A low or high average temperature from February till July resulted in a significantly longer duration of the SAR season. This result can be partly explained: a higher temperature leads to earlier spring, and thereby earlier start of the (tree) pollen season and probably a longer SAR season33. A lower temperature results in more simultaneous blooming, which seems to affect pollen concentrations, causing more severe SAR complaints34. Polysensitisation probably contributes4. We can only speculate if a strong initial response somehow triggers sustained complaints, explaining the longer duration of the SAR peak.

These signs of increased severity of SAR (more contacts per year per SAR patient), and the prolongation of the period of the year in which patients present to GPs with symptoms of SAR—including a tendency towards earlier start of SAR seasons—are likely caused by climate change. They result in a higher burden for patients and a higher workload for GPs, and hence are important to patients, primary care clinicians and policy makers.

However, our study had limited statistical power. Therefore additional and larger scale research is needed. The methods we applied could be easily reproduced by other Practice-Based Research Networks that record data on SAR in different regions so that data could be combined.

Data from weather stations from different countries and regions could help to study the association between SAR symptoms and temperature more precisely.

Collaboration between clinicians and climate scientists or biologists is needed to make more direct links between clinical and environmental data, by addition of pollen concentrations, frost-free days and cumulative degree days. For patients to self-manage SAR, and to predict impact on medical services, it could be helpful to provide accurate forecasts. This requires local instead of regional data which is not always available, let alone data of all factors that can influence the pollen season35. Our current study might help to find a method to eventually forecast the pollen season without acquiring to much environmental data.

Climate change has other health effects besides respiratory problems. Heat waves result in heat strokes, renal function problems and cardiovascular disease. Ultraviolet radiation increases skin cancer risk. Additionally, it results in more infections transmitted by water, food and vectors32.

Globally, awareness of the climate crisis and the need for urgent action has massively increased over the last few years.
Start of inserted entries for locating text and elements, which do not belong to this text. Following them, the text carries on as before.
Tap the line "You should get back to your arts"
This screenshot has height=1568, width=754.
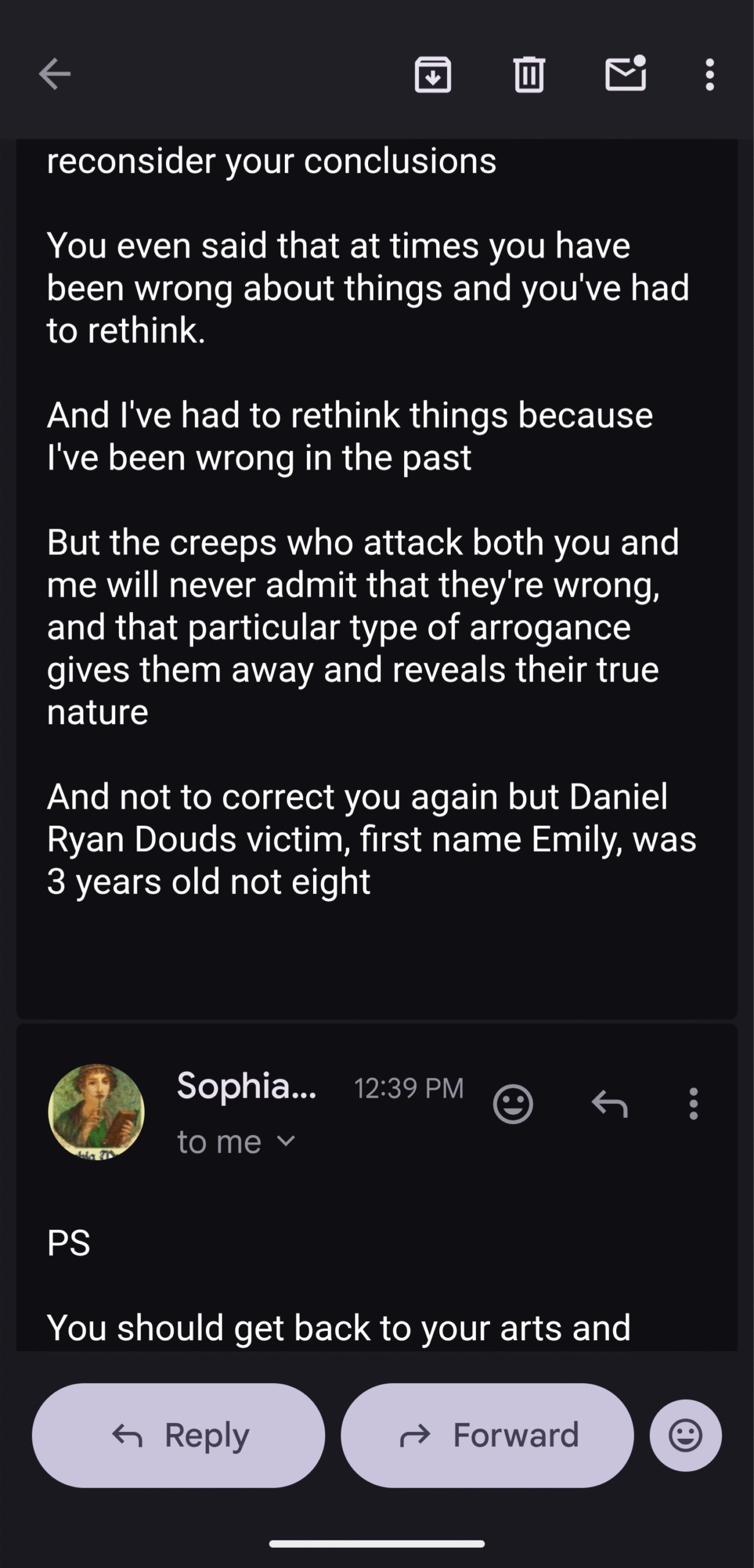point(338,1327)
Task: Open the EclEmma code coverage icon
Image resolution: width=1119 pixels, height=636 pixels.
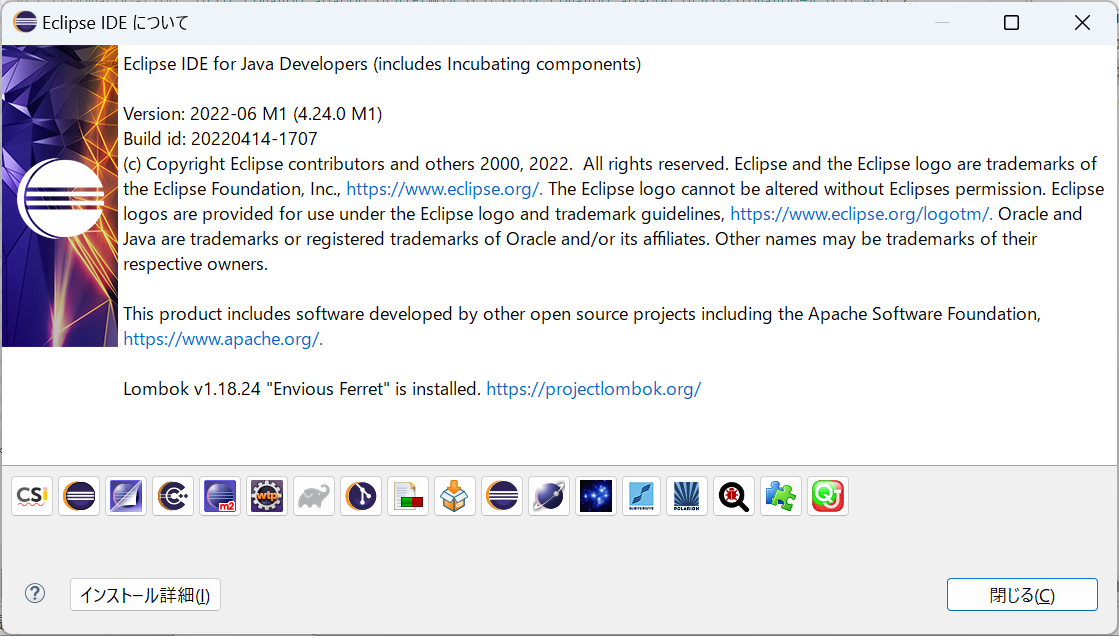Action: tap(407, 495)
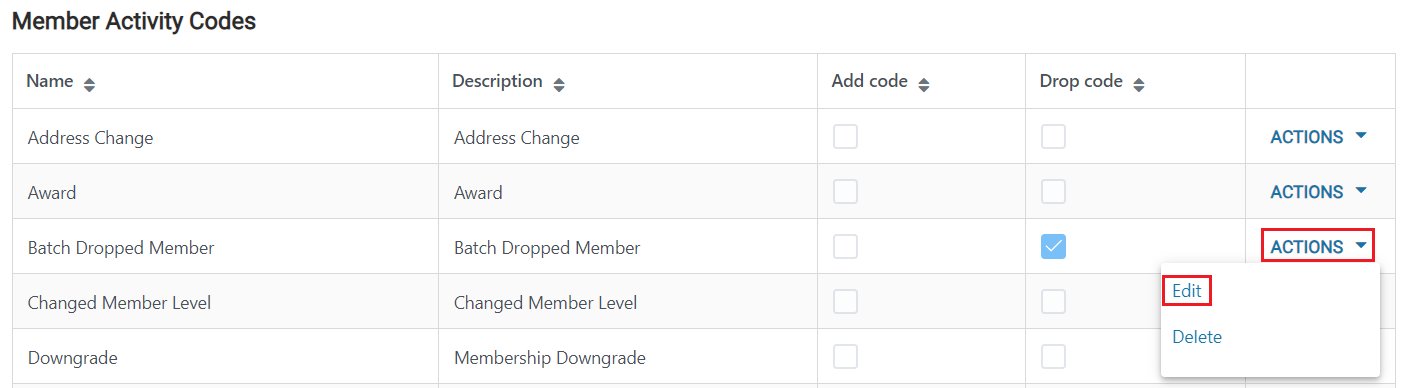The height and width of the screenshot is (388, 1409).
Task: Expand ACTIONS menu for Award row
Action: pos(1318,192)
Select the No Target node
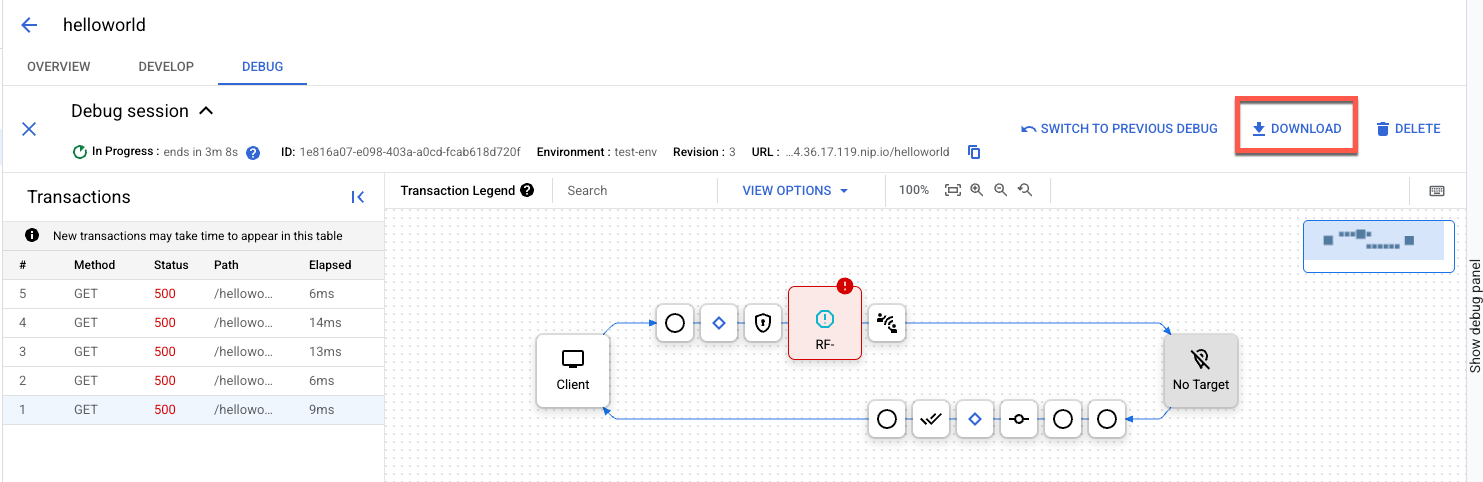The width and height of the screenshot is (1483, 482). [x=1200, y=370]
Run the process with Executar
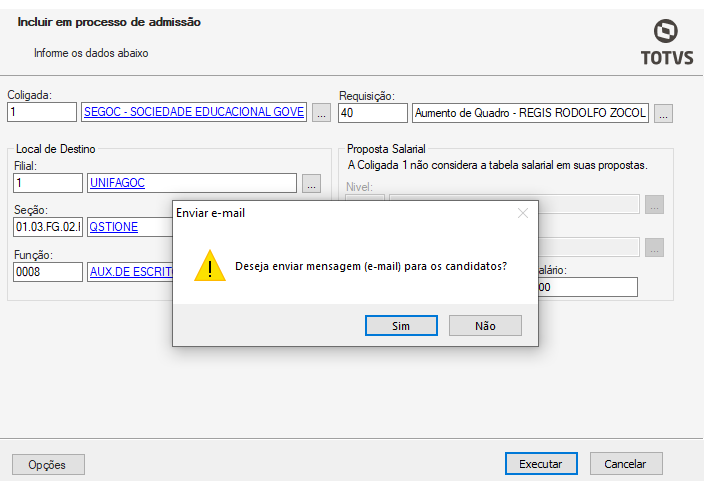This screenshot has height=481, width=704. [x=540, y=464]
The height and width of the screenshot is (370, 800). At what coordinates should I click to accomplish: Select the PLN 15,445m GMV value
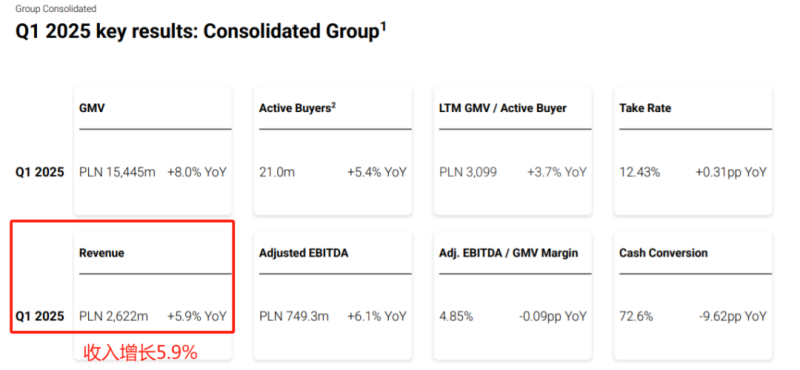click(x=117, y=172)
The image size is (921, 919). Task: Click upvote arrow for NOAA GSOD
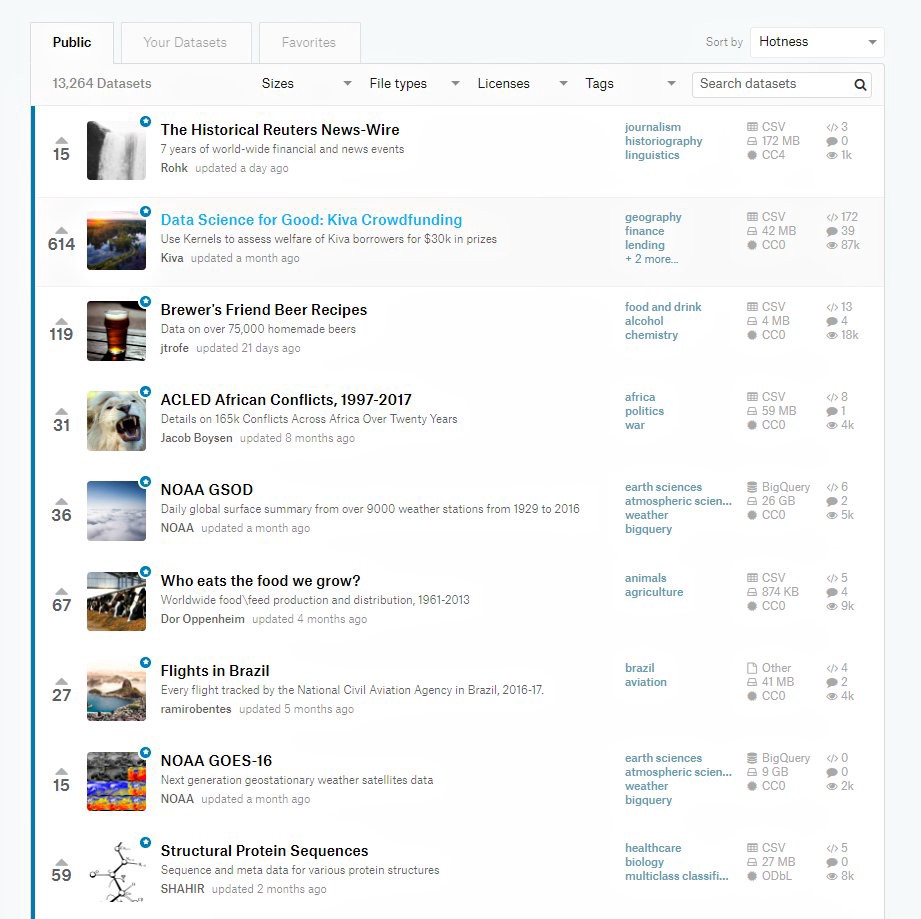61,501
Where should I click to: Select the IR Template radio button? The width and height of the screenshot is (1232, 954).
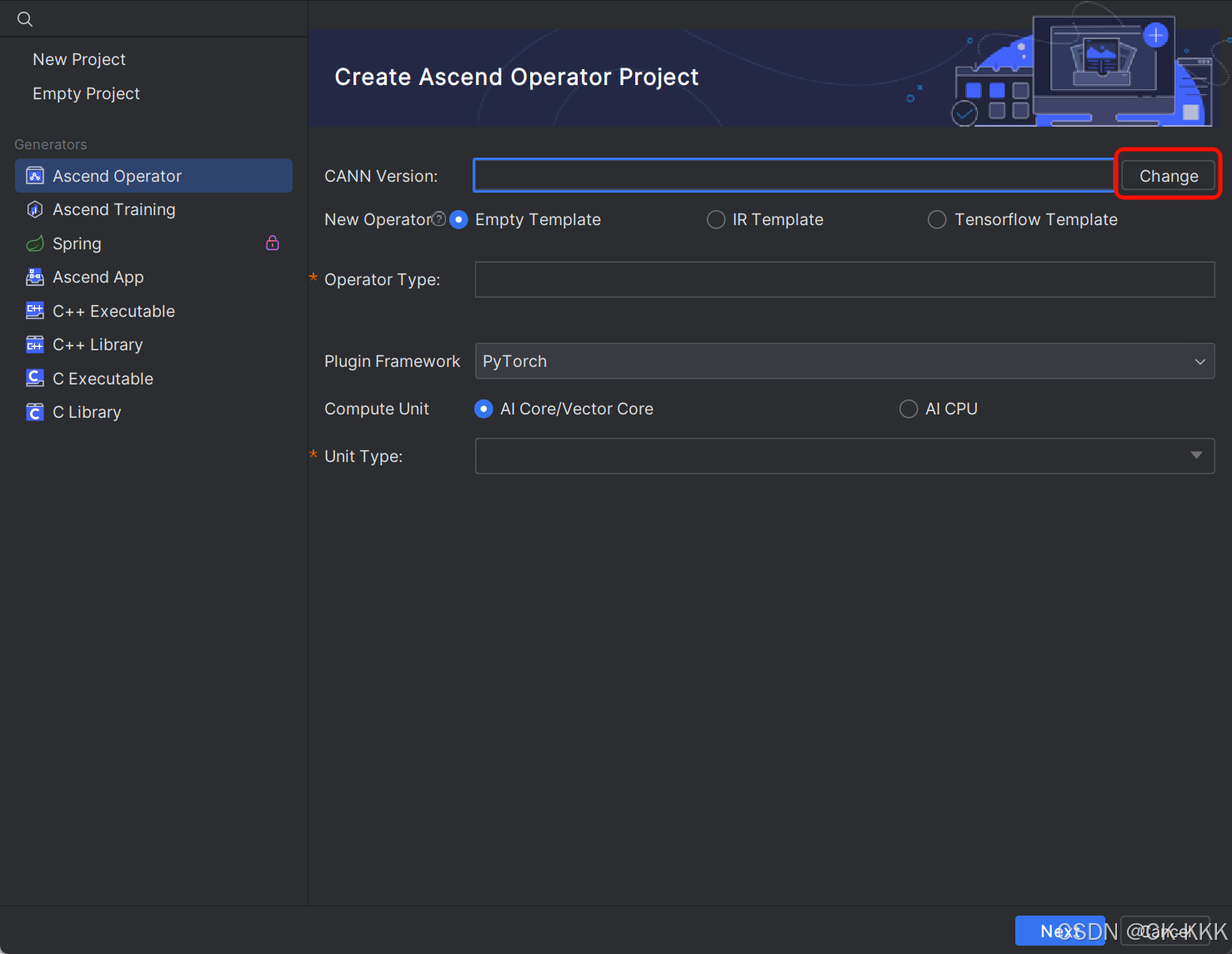click(716, 219)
Linking climate change to adverse health outcomes probably helps to make the need to respond to this crisis urgently recognisable for more individual people. The health profession has an obvious role in identifying such associations. Just as happened in the past regarding advancements in sanitation, hygiene and tobacco control, health professionals should and are indeed showing responsibility and leadership19,20.

In this first study linking air temperature to clinical presentation of SAR to GPs, our hypotheses that increased temperature led to a greater impact of SAR on general practice were confirmed: we observed a longer duration of the period in which SAR was presented, with a tendency towards an earlier start of SAR presentation in warmer years, and increased frequency of GP contacts for SAR, suggesting increased severity. Statistical power of this study was limited, justifying careful interpretation. Evidence directly linking climate change to adverse health outcomes is still limited but steadily growing in the past few years. Our results call for additional research to confirm and strengthen our findings, for which our exploratory methods can serve as an example for other PBRNs.